Sybl is a collaborative and modular programming environment that connects previously isolated computational models in one simulation space
Sybl extends popular programming and simulation engines by introducing a modular ecosystem where simulation models can be combined, increasing their resolution, accuracy and dynamic complexity. Designed around an intermediate format, Sybl displays commonalities between packages, establishing a link between different engines — augmenting the standalone software architecture paradigm. This enables real-time investigation of events within a simulation while also producing high precision datasets for downstream applications — such as machine learning and computer vision.
By introducing an open format, the platform links data markets across different disciplines with simulation tools and engines already available on the market. As different applications are chained together, changes are registered into a common reference model, converging into the same simulation space.
Sybl is designed to simplify the modeling of complex systems, facilitate the integration of different simulation engines, and enable interactions across different scales and domains.
The Evolving Role of Simulation
High performance computing is the engine enabling almost all modern science, technology, and consumer product breakthroughs. Simulations enable us to extend beyond our basic working memory, to design and build systems whose complexity would be otherwise unfathomable.
Today simulations are trusted as ‘digital twins’ to directly manage the operation of complex mechanical systems. A digital twin is a virtual representation of the elements and dynamics of an IoT device and the environment around it. A twin becomes intelligent not just by capturing the data, but by processing it through powerful algorithms that learn and grow in tandem with the physical entity. Our dependence on computer modeling only increases as real-time data demands reach new heights with 5G data networks, so the esoteric language of scientific computing needs to be transformed. It needs to come out of university basements, government agencies and corporate R&D labs, into global networks - where we can observe, evolve and govern them in the future.
Democratising Digital Twins
Despite major advances in digital modeling, render engines, and AI methods, the current architecture of most simulation isn’t able to incorporate the dynamics of an increasingly complex world.
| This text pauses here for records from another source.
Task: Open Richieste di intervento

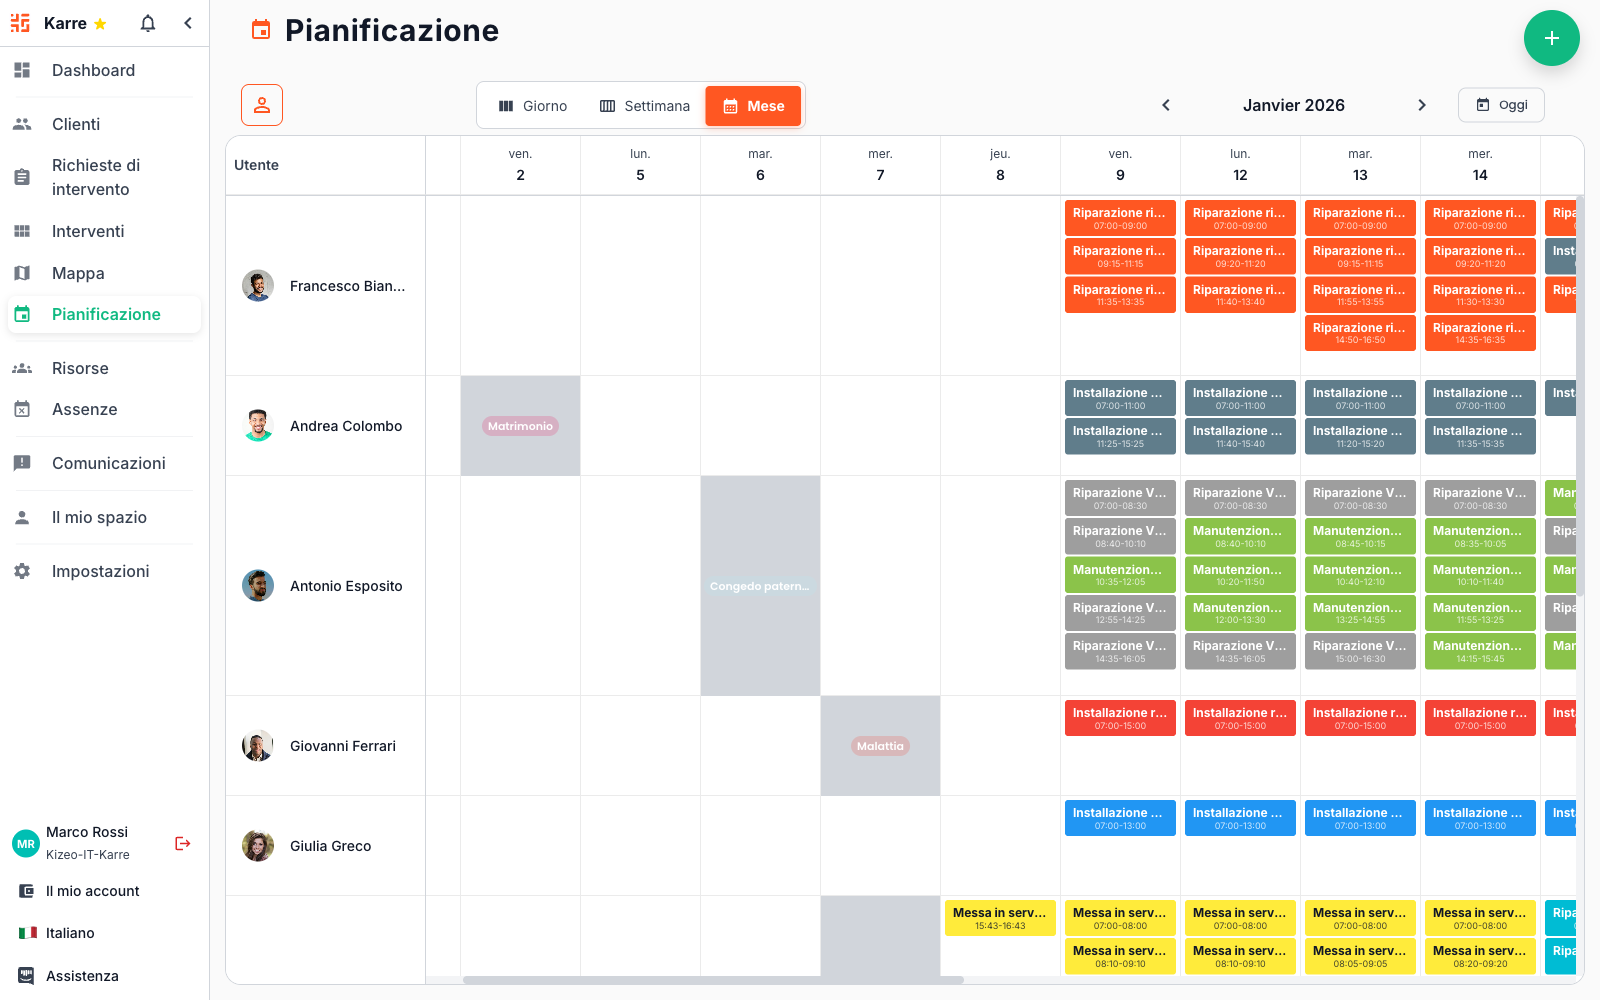Action: coord(95,177)
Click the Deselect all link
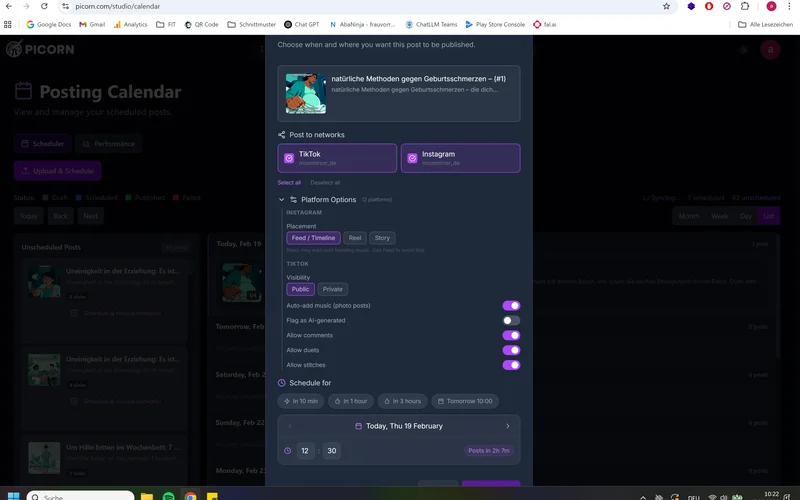 tap(325, 183)
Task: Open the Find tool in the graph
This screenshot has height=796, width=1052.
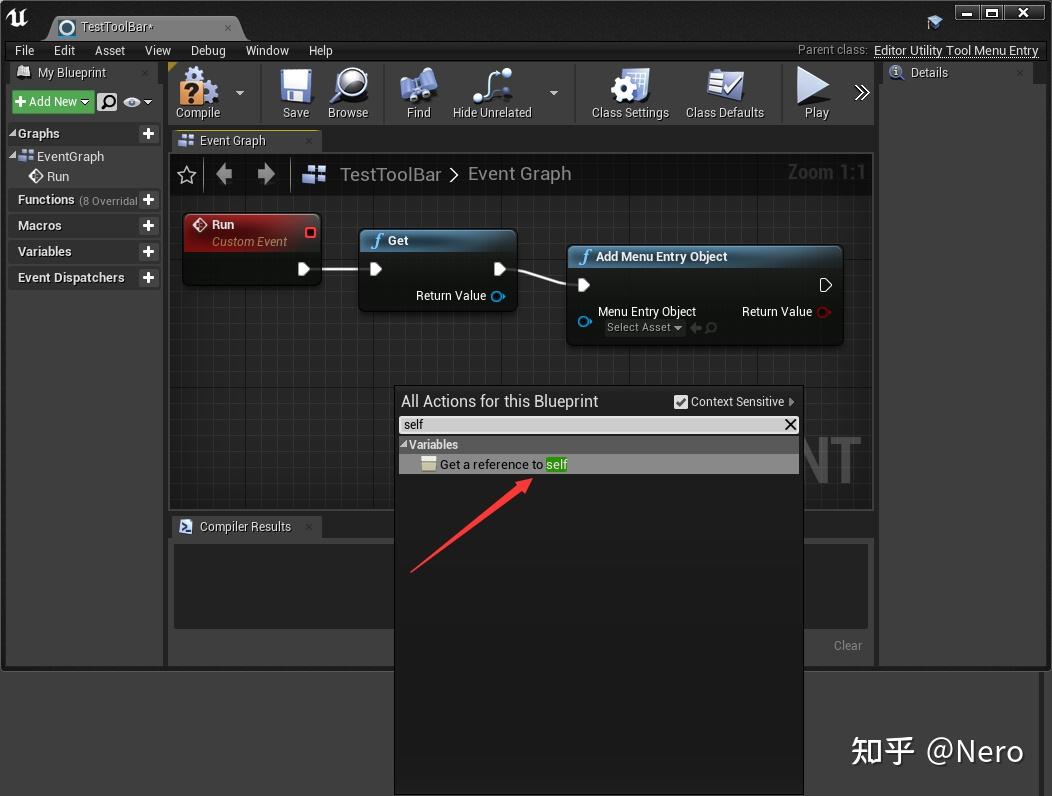Action: click(417, 93)
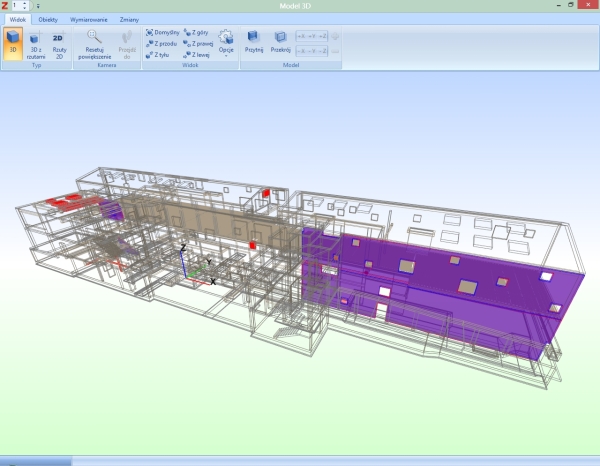Increase the value in the top-left spinner
600x466 pixels.
point(26,4)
The limitations lie both in the lack of common formats that support the integration of simulation modules across different platforms, as well as the computing power necessary for large scale simulations with overlapping domains. There exists a virtuous cycle in AI research in which the development of novel environments can enable the development of novel algorithms, and vice-versa. This effect can be seen in how games and AI have been intertwined. In a similar way, the ability of researchers to create complex environments that mimic the conditions found in the real world can lead to physical spaces through with new simulation techniques can emerge. By applying the same thought process to simulation spaces, we can begin to build a picture of a metamodeling environment, where engines and algorithms can be combined, multiplied, and averaged.
The use of game engines as simulation platforms for autonomous vehicles points to the necessity of a networked platform that is able to support the instantiation of complex systems with a real time data, such as real time traffic data and pedestrian activity in the city. Game engines offer a high level of modularity, but their architecture can’t scale to the growing demand for complex simulations because of their core role as general simulation environment that only runs on one computer. The creation of a open simulation platform could rapidly increase the potential that simulations could play in the near future. These environments need to be much more sophisticated than what you would built in a game. They need to be able to ingest the real-time data for entire supply chains and ecosystems at ever decreasing timescales.
Collaboration platform for simulations
Simulations are run in an open environment where multiple organisations can observe and collaborate to adjust their parameters.
Sybl bridges visual programming tools from existing modeling and rendering packages (Maya, Unreal etc) to bridge software ecosystems across disciplines
Real-time data markets
Core to Sybl's integration methodology is the use of markets for sharing and licensing models, datasets, real-time feeds visualizations through a common data format capable of converging results across multiple scales and disciplines.
Overlapping address spaces
Simulations in Sybl operate within shared addresses, enabling them to directly interact with each other, sharing data and adjusting to predicted events.
Distributed governance tools
Sybl includes tools for communities and organisations to manage lifecycles of digital twin components.
When the control and reasoning over the functioning of infrastructures move to a simulation environment, the distinction between the physical and virtual changes to a new configuration, one that prioritizes the digital as a constant object, while the physical is in a perpetual state of update and optimization.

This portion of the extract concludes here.